1924-1953: An endurance Grand Prix

The managers of the Royal Automobile Club of Belgium, aware of the importance of organizing their own Endurance Grand-Prix, build up their first 24 Hours of Belgium. This race was a test for the production of the Belgian manufacturers willing to meet the challenge against the foreign competitors.

1964-1988: The ordinary everyday car!

The rebirth, and in the meantime, the creation of the ‘modern’ 24 Hours of Spa in 1964 was the direct consequence of the growing popularity for touring car races. In the Golden Sixties, the automobile reigned supreme and the importers or manufacturers’ representatives understood the advantages of those races, which where seen as successful advertising campaigns for everyday cars.

1989-2010: From Touring to Grand Touring

After the cancellation of the European Touring Car Championship in 1988, the organizers were no longer able to rely on an existing championship, so there no longer was a uniform rulebook able to guarantee a quality field. From then on, the organizers looked endlessly for the ideal format, sometimes typically Belgian, bringing a new energy to the event. The solution came in 2001, when the SRO Motorsports Group included the race in the FIA GT championship. From now on the big and powerful GT’s would rule Spa.
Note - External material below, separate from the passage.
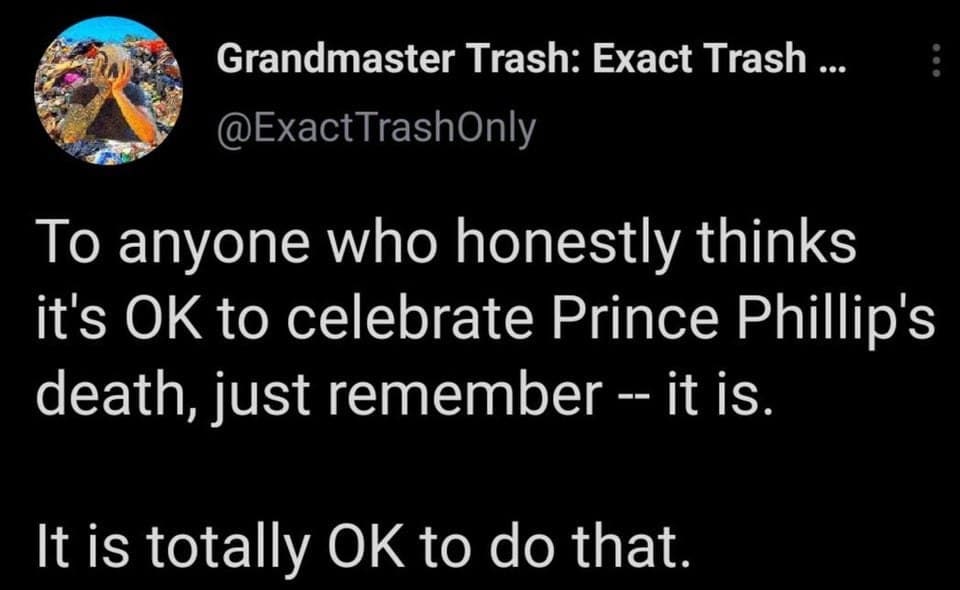960x590 pixels.
Task: Open the three-dot more options menu
Action: 936,62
2011-...: Crown jewel of a new championship

After the cancellation of the FIA GT championship in 2009 there were some dark clouds gathering over Spa, but a solution was at hand: from 2011 the Total 24 Hours of Spa became the headliner of the Blancpain Endurance Series, a new initiative of the SRO Motorsports Goup. The new championship is reserved for GT3-cars and has an enormous success, resulting in 60-car starting grids. In 2015 SRO creates the Blancpain GT Series, combining endurance and sprint races. The Total 24 Hours of Spa remains the blue chip event of the new series, and sees its status confirmed when in 2016 it is included in the new Intercontinental GT Challenge, the first truly global GT3 championship.